Japan’s JGC has landed a sizeable onshore engineering, procurement and construction contract from Saudi Aramco for work on surface facilities meant for the Saudi state oil giant’s Abqaiq plants.
JGC was awarded the prized EPC job for the Abqaiq Dew Point Control project, two people familiar with the development told Upstream.
The facility involves three primary processing units: an oil processing unit, an NGL facility and a utilities unit.
“The contract is awarded and a formal announcement is likely to follow soon,” one person said.
The project was the first to be offered as a part of Aramco’s long-term agreement (LTA) grouping for onshore contracts, similar to the country’s contracting arrangement for offshore projects.
The Abqaiq Dew Point Control project was tendered to EPC players that are a part of the Zone-2 region of Aramco’s prestigious onshore LTA arrangement, Upstream understands.
A second person said the project is expected to be worth upwards of $500 million and involves brownfield work on the natural gas liquids facilities that are a part of the oil processing plant.

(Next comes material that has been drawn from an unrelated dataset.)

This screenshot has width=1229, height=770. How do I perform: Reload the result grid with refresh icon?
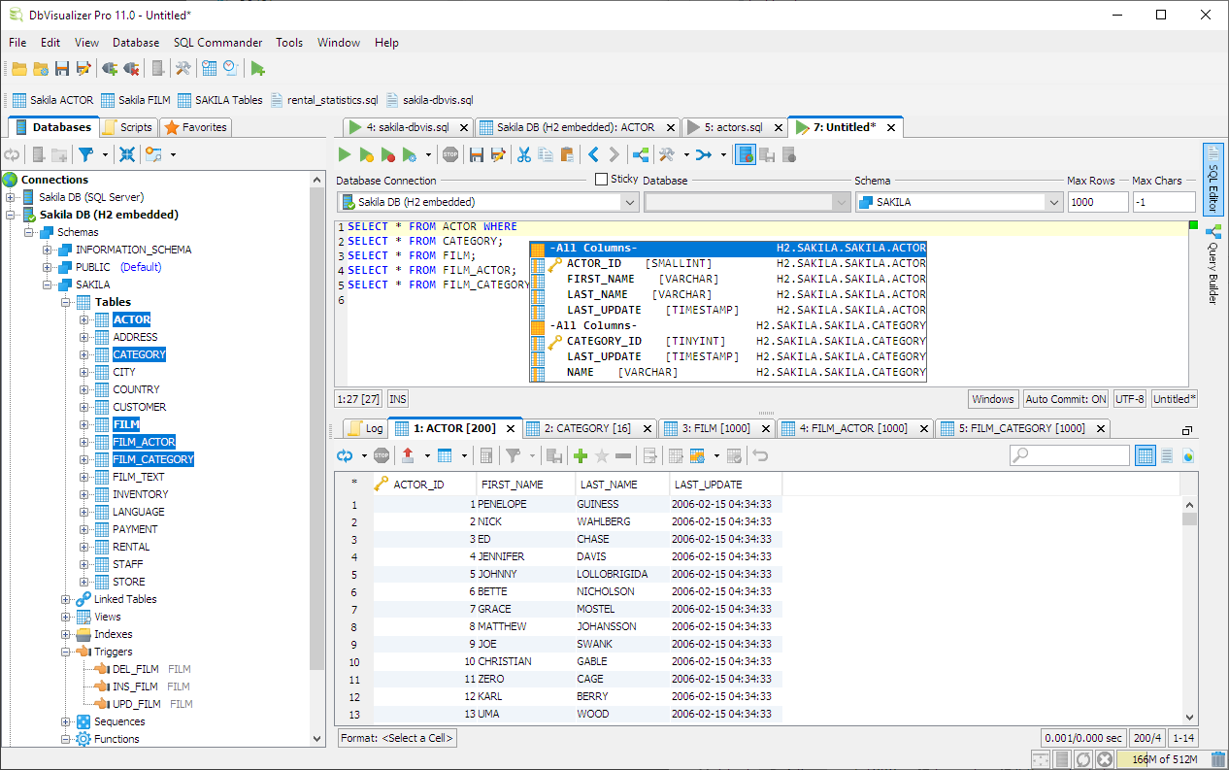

Aramco and JGC have yet to respond to Upstream queries on the award of the Abqaiq project.
Aramco’s Abqaiq plants facility is said to be among the world’s largest oil processing and stabilisation facilities, capable of handling up to 7 million barrels per day.
The Abqaiq Dew Point Control project involves work on the NGL facility.
This includes installation of a new de-ethaniser (DER) and propane refrigeration system, an upgrade of the dehydration system and installation of a new condensate stripper column.
In addition, the replacement of gas export compression trains is also said to be a part of the project’s workscope.
JGC is said to have pipped other key competitors that included French player TechnipEnergies, Italy’s Saipem, and South Korean players GS E&C and Hyundai E&C, project watchers said.
All five players are part of the LTA’s Zone-2 region that involves facilities south of Dhahran.
Eight leading EPC players were awarded deals under the LTA umbrella by Aramco in November last year for work on onshore brownfield oil and gas projects in the country.
These agreements are for a six-year base period and extendable for an additional six years.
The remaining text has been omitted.